Hace unos meses nos reunimos en familia para una celebración. Fuimos con abuelos, tíos y primos paternos a comer a un restaurante.
Aunque nuestros niños ya habían comido, como tardaron en servirnos, se cansaron de estar tanto tiempo sentados a la mesa. Así que cuando acabé de comer, me los llevé a un parque cercano.
Me fui con mis sobrinos y mis hijos. Por la diferencia de edad (son niños de 3, 5, 8 y 11 años), los primos no suelen jugar mucho juntos pero ese día empezaron a columpiarse los unos a los otros, a hacer payasadas, chincharse, etcétera. Así que para que no se fuera la cosa de madre, les propuse jugar al escondite, yo incluida.
Excepto el pequeño, que iba de por libre, todos contamos, abrimos los ojos mientras contábamos, nos escondimos, corrimos, nos pillamos, nos salvamos, hicimos trampas y sobretodo reímos mucho. Me reí tanto…, lo pasé tan bien…, que por un momento olvidé todo y fui feliz, de estar allí jugando con ellos. Porque reír como una niña disparó la hormona de la felicidad.

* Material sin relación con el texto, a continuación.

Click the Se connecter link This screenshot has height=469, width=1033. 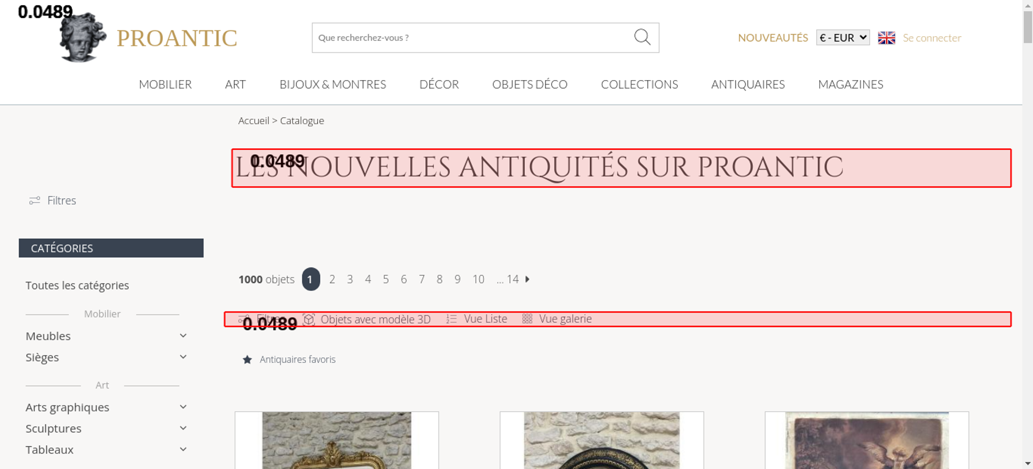[x=932, y=38]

Además fui consciente de lo poco que podemos jugar a diario con nuestros hijos por las mil cosas que nos mantienen ocupados, y lo mucho que nos hace falta para conectar con ellos.

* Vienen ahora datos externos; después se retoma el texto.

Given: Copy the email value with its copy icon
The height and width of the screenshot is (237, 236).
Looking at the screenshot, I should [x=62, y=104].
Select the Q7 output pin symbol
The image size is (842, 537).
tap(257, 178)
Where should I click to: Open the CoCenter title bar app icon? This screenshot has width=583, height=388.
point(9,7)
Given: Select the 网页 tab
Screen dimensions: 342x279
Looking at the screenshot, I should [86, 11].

Y resulta tan divertido, tan sano y tan revitalizante que nos recuerda por qué quisimos tener hijos. Que esto es lo que alguna vez imaginamos que nos haría felices. Que forma parte de nuestras expectativas y que dista bastante de la realidad con la que a menudo convivimos.
Eso es lo que necesitamos, ser cómplices, compañeros de juegos. Liberarnos, divertirnos y sentirnos unidos.
Sé que es muy obvio, pero dedicad un ratito al día a una actividad con vuestros hijos que os haga reír.
Cualquier cosa: cantar, bailar, jugar a pilla-pilla, sesión de cosquillas, gastar bromas, contar chistes, decir tonterías,… Sea lo que sea que sirva para haceros felices. Veréis cómo hace que todo fluya de otra manera.